The steep slopes consist of a very thin top soil and these top soils of steep slopes are subjected to high soil erosion which results in culverts and infertile rocky slopes. Owing to its geo-climatic, geological and physical features, Manipur is vulnerable to all major natural hazards (drought, flood, earthquake, landslides, fires etc.).
Most earthquakes in western Manipur are shallow. But some, especially those recorded in the eastern parts and along and across the Myanmar border have greater depths. Areas in central Manipur are especially vulnerable to damage during earthquakes as they lie in the Imphal valley, the lowest point of which lies the Loktak Lake. Much of the valley floor provides for strong shaking from even far off quakes as its soft soil amplifies the wave motions.
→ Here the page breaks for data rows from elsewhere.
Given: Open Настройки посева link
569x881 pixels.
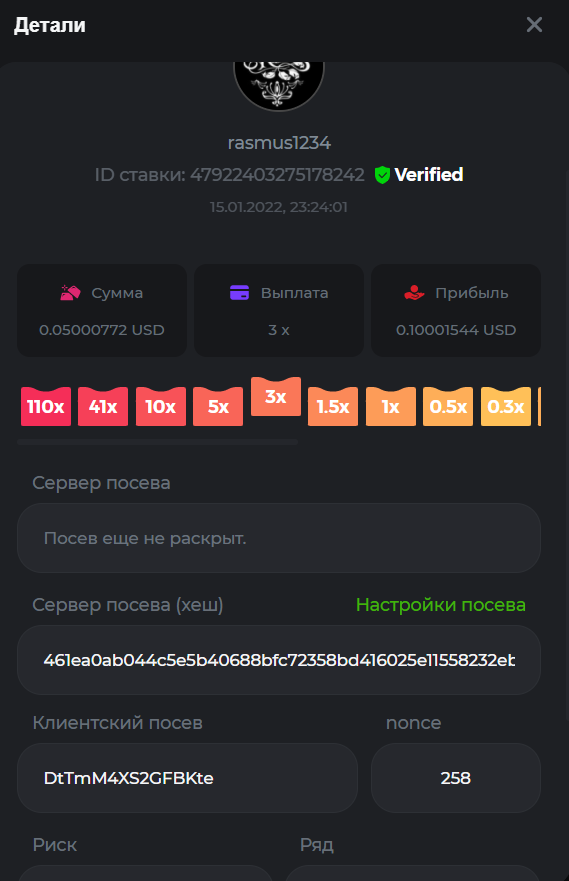Looking at the screenshot, I should (x=441, y=605).
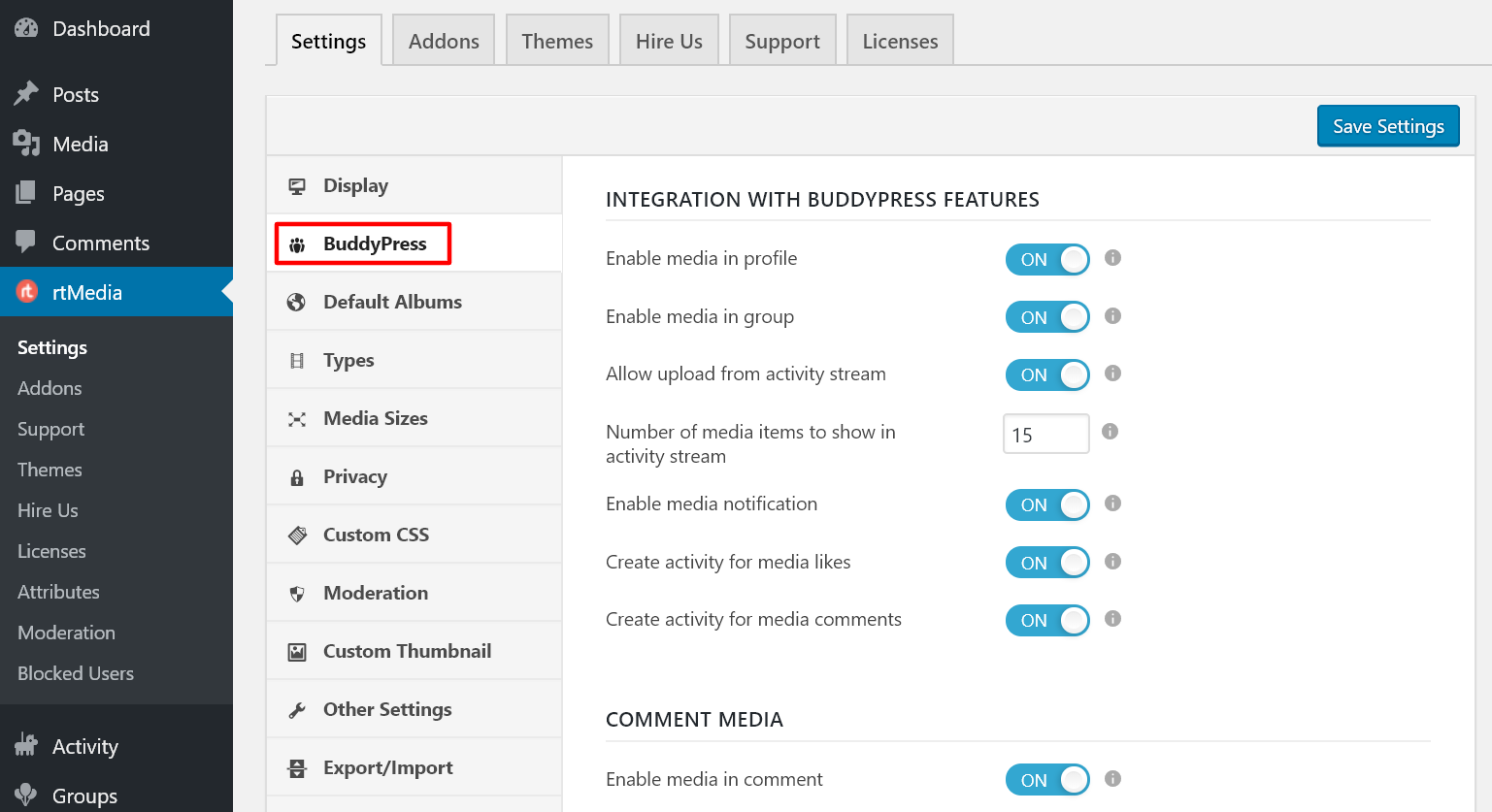
Task: Click the media items count field
Action: click(1045, 434)
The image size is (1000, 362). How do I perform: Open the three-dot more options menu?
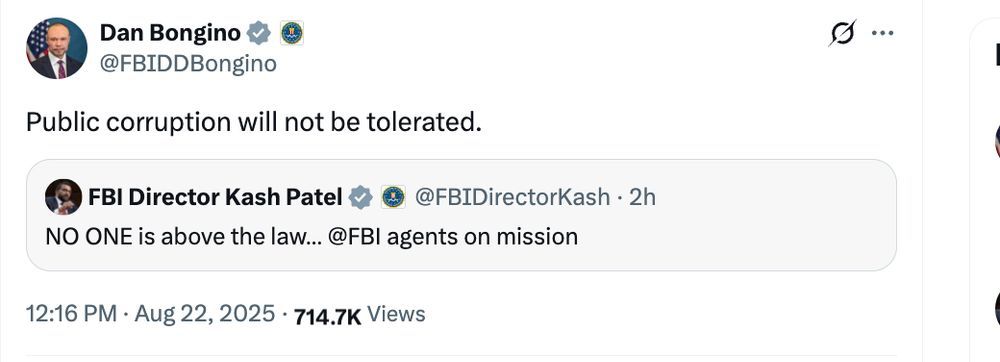[x=883, y=33]
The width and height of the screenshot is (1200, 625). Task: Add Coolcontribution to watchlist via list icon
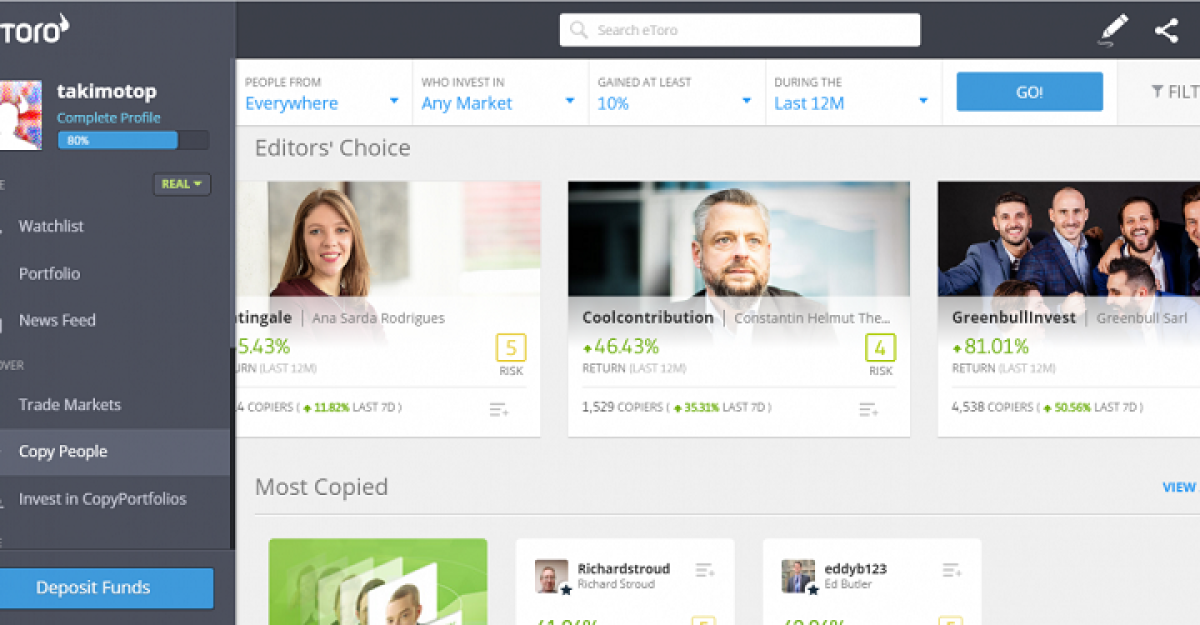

According to the PWD, in Manipur, while all the districts are vulnerable to earthquakes, the damage is most likely to occur in Imphal town, which has multi-storey buildings built without any consideration for earthquake resistant construction.
For earthquake mitigation, experts suggest discussion of earthquake safety at home and in the office, revision and adoption of model building bye-laws for construction, both in urban and rural areas in association with transmission control protocol (TCP) and municipal bodies. They also suggest practices such as wide dissemination of earthquake-resistant building codes, the National Building Code 2005, and other safety codes and construction practices. They suggest launching demonstration projects to disseminate earthquake-resistant techniques. Launch awareness campaigns on seismic safety and risk reduction and sensitizing all stakeholders on earthquake mitigation are needed.